When I was in Paris, I bought a used copy of the massively impressive encyclopedia of cheese, by Pierre Androuët. Androuët’s name alone would be enough to make me buy the book, as the man is known as the “unchallenged ambassador of French cheese,” but it is also chock full of info on cheeses that I have had difficulty finding information about on the INTERNET. It’s a goldmine, a great present, and I intend to use it well in the new year.
Not that I need a goldmine this week, because Pont L’évêque is so common in France that it merits nearly two full columns of commentary from Mr. Androuët.
Pont L’évêque, cow cheese.
Made by: Unmarked.
Hails from: Traditionally made in the areas of Calvados, Eure, Manche, Mayenne and Seine-Maritime. Translation: northwest France, in Normandy.

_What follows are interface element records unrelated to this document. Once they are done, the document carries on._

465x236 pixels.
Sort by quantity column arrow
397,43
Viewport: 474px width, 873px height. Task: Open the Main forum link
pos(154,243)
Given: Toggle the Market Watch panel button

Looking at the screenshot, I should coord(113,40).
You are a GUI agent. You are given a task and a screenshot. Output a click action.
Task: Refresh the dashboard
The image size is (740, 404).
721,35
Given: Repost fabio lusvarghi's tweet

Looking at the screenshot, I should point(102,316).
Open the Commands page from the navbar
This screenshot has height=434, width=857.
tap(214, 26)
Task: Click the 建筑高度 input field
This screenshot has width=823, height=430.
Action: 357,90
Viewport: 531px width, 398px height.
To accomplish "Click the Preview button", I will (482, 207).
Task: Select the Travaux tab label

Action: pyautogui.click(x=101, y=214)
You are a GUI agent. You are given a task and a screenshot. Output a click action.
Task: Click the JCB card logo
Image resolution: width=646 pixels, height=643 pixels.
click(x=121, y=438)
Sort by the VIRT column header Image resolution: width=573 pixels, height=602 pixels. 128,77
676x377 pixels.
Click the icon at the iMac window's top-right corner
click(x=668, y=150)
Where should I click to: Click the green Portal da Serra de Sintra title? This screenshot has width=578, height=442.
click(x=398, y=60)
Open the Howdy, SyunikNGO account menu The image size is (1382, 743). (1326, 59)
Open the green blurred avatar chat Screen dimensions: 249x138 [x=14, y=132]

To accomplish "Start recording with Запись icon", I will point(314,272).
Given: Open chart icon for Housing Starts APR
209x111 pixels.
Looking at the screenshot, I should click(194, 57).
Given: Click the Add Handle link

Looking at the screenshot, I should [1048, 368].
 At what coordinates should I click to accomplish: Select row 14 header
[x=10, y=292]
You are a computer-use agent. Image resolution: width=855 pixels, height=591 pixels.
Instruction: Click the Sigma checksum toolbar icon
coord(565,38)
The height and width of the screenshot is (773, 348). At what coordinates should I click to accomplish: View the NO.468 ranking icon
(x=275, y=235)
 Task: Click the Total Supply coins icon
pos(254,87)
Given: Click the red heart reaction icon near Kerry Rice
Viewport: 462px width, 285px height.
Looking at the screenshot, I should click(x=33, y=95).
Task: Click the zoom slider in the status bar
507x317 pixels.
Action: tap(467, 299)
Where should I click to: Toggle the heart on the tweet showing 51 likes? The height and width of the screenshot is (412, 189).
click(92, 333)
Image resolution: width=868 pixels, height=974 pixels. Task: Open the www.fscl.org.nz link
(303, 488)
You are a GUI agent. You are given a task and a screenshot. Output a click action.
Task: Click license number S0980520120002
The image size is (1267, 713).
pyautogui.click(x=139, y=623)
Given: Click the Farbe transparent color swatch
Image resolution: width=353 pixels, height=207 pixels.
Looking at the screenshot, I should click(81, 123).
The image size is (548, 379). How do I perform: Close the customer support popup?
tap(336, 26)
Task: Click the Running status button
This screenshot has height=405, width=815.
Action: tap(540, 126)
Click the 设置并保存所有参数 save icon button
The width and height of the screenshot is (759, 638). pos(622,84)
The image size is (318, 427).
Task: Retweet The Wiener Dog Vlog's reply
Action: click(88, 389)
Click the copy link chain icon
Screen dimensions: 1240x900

Background: This cheese has been made since the 1500s, but only became legitimate AOC (local, protected nametag) in 1972. It’s a soft, washed cheese and smooth and gooey on the inside. Expect a pungent flavor, though not anywhere near as action-packed as Munster, and a little bit of an earthy, salty taste. It’s also square and has a very particular method for cutting, which makes me laugh.
Can I eat the rind? Yes. Go for it!
Serve it: We enjoyed it as an after-dinner treat, but if you’re not slowly being consumed by strange French eating habits, use it for dressing a salad or as a way to spice up your “brie toast” recipe. It would be great with a sandwich made with fruit or fruit sauces, as well.